Common Contract Mistakes to Avoid
- Forgetting the assignment clause. Without it, you may not be able to assign. Always include it.
- Setting the inspection period too short. Seven days is usually not enough to market and find a buyer. Use 14-21 days.
- Putting up too much earnest money. Keep your risk proportional. $500-$2,000 is standard.
- Using a boilerplate contract from the internet. Every state has different contract laws. Use a state-specific form reviewed by a local attorney.
- Skipping the title search. Liens, unpaid taxes, and title defects kill deals. Always close through a title company.
- Not disclosing your role. Many states require you to disclose wholesale intent. Be transparent.
- No extension clause. If your buyer needs an extra week, you need the contractual right to extend.
- Failing to include the property legal description. The street address alone may not be sufficient. Include the legal description from the county records.
State-Specific Considerations
| State | Standard Contract | Notable Features |
|---|---|---|
| Texas | TREC 1-4 Family Residential | Option Period (non-refundable fee) instead of inspection contingency. Must add assignment addendum. |
| Florida | FAR/BAR Contract | Inspection period is standard. Assignment allowed unless restricted. |
| California | CAR RPA | 17-day default contingency. Assignment requires written consent per default terms. |
| Ohio | OAR Purchase Contract | Inspection contingency standard. Recent legislation may require wholesale disclosure. |
| Illinois | MR Multi-Board | Attorney review period (5 business days). May require license for wholesale activities. |
| Georgia | GAR Purchase Agreement | Due diligence period standard. Assignment generally allowed. |
| North Carolina | NC Offer to Purchase | Due diligence period with non-refundable fee. Similar structure to TX option period. |
Always have a local real estate attorney review your contract before you start using it.
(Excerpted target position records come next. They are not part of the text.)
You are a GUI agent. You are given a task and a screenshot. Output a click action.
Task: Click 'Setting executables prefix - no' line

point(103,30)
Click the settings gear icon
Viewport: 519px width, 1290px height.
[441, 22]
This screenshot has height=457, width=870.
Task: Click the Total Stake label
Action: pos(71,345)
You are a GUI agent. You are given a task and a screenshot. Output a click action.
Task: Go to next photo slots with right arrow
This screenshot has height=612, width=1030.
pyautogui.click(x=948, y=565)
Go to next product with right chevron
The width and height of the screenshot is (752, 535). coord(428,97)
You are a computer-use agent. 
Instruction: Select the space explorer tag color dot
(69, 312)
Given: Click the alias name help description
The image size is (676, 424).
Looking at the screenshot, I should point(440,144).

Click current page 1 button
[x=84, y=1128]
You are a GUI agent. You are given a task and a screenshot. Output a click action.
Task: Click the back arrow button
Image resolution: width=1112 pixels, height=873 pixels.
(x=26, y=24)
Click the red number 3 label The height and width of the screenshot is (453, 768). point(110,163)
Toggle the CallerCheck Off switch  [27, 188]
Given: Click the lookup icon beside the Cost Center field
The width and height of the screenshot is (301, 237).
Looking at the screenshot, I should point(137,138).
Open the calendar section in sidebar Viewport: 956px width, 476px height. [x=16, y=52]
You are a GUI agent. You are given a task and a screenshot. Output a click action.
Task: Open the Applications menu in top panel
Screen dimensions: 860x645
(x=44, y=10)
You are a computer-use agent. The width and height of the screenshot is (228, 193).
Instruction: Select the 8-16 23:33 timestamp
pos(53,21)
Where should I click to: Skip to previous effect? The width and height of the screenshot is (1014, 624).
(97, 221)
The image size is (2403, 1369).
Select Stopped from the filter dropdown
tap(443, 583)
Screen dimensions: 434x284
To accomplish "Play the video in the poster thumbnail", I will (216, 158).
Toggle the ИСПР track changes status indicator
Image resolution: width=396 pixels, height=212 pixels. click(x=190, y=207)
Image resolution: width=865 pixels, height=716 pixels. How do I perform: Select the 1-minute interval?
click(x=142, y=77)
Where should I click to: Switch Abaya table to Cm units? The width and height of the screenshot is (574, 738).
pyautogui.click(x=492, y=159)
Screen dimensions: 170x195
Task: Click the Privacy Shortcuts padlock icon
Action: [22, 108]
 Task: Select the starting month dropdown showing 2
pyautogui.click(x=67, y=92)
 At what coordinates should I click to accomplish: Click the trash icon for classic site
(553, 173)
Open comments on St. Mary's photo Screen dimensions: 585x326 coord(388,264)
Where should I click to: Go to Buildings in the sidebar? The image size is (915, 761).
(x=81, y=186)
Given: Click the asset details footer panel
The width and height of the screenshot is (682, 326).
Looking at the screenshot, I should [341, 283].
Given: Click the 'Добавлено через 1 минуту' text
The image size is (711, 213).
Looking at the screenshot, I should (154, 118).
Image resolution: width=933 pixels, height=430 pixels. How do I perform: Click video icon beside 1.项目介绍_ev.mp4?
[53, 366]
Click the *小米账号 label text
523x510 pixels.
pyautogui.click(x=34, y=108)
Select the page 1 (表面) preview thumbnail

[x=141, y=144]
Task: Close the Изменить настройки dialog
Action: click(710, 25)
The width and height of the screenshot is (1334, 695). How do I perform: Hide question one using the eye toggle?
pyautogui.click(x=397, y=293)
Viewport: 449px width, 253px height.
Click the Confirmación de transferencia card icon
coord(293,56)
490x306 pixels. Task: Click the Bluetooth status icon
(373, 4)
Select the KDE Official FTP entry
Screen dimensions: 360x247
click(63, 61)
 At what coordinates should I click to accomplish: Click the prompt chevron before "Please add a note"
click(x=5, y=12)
The $300-$500 you spend on legal review is the best investment you'll make in your wholesaling business.
Free Contract Resources
While we strongly recommend working with an attorney to customize a contract for your state, here are resources to get started:
- Your state's real estate commission: Most publish standard residential purchase contracts for free.
- Local REIA: Many REIAs provide member access to contract templates used by local investors.
- BiggerPockets file place: Free downloadable contract templates from experienced investors.
- Your title company: Investor-friendly title companies often share assignment of contract templates.